A key component of the Apple Watch made by one of two suppliers was found to be defective, prompting Apple Inc. to limit the availability of the highly anticipated new product, according to people familiar with the matter.The part involved is the so-called taptic engine, designed by Apple to produce the sensation of being tapped on the wrist. After mass production began in February, reliability testing revealed that some taptic engines supplied by AAC Technologies Holdings Inc., of Shenzhen, China, started to break down over time, the people familiar with the matter said. One of those people said Apple scrapped some completed watches as a result.Taptic engines produced by a second supplier, Japan's Nidec Corp., didn't experience the same problem, the people said. Apple has moved nearly all of its production of the component to Nidec, these people said, but it may take time for Nidec to increase its production.

It should be made clear that we've seen no widespread accounts of Taptic Engine failure on social media or through other channels.

Right now, it's one data point, and as long as your Apple Watch is working, it's not something you need to be concerned about. If you're still waiting to receive your Apple Watch, then unless and until your shipping window changes, it's likewise nothing to worry about.

If you're looking for something to blame for the long shipping times, then maybe this is it, maybe not. Problems with suppliers happen to every vendor, especially large scale vendors, from time to time. They're frustrating for everyone, but alternate plans get made and products still get pushed out.

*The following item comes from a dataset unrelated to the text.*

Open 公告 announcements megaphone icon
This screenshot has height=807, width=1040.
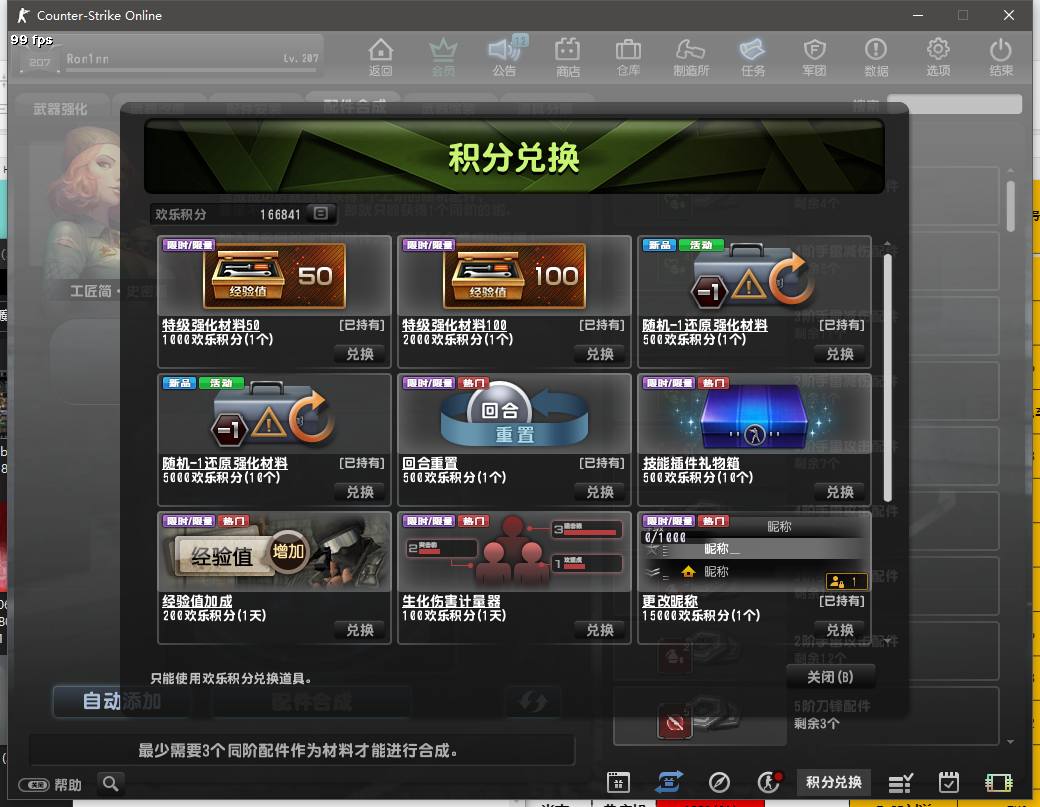505,56
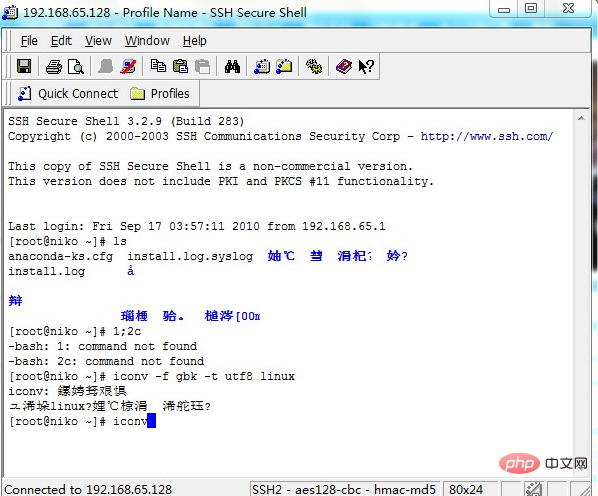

We'll update as we learn more.

Update: The Wall Street Journal has updated to say there's no indication any defective Taptic Engines reached customers.

Rene Ritchie
Contributor

Rene Ritchie is one of the most respected Apple analysts in the business, reaching a combined audience of over 40 million readers a month. His YouTube channel, Vector, has over 90 thousand subscribers and 14 million views and his podcasts, including Debug, have been downloaded over 20 million times. He also regularly co-hosts MacBreak Weekly for the TWiT network and co-hosted CES Live! and Talk Mobile. Based in Montreal, Rene is a former director of product marketing, web developer, and graphic designer. He's authored several books and appeared on numerous television and radio segments to discuss Apple and the technology industry. When not working, he likes to cook, grapple, and spend time with his friends and family.

5 Comments
  • It is worth noting that the watch would NOT vibrate or show any notifications when it is being charged AND OR while NOT being worn! The notifications would go to the Phone instead of the watch while not being worn.
  • I wish it weren't, but this issue is real Rene. Hopefully, all it means is unexpected delays in getting watches onto customers' wrists. At best, it is a humbling moment for a company riding high on profits and sales.
  • It is a reasonable explanation as to why the orders were screwed up so royally. I just wish they had the decency to be honest with people about it from the start. John Gruber described a situation on his blog about how the first unit he received had a non-functioning vibrator, and that a second person he knew had one fail also. All this, during the "celebrity review" stage, just before the product actually launched. Since Gruber is considered to be one of those "special" people that Apple likes to fawn over (hey, he never gives them a bad review), they wouldn't have given him a broken watch on purpose, in fact they would be going out of their way to make sure it was the best they could find. It seems very likely from his telling, that Apple didn't know that these things were bad until that point, literally just a week before the launch, and then had to spend time testing them and pulling back on the supplies. It doesn't explain why they gave some people watches who ordered them *after* others, but it totally makes sense as a general explanation for the disastrous launch.
  • You’re wearing it wrong…….
  • i have to say that i was surprised to see imore get scooped on this story yesterday by pretty much everyone else.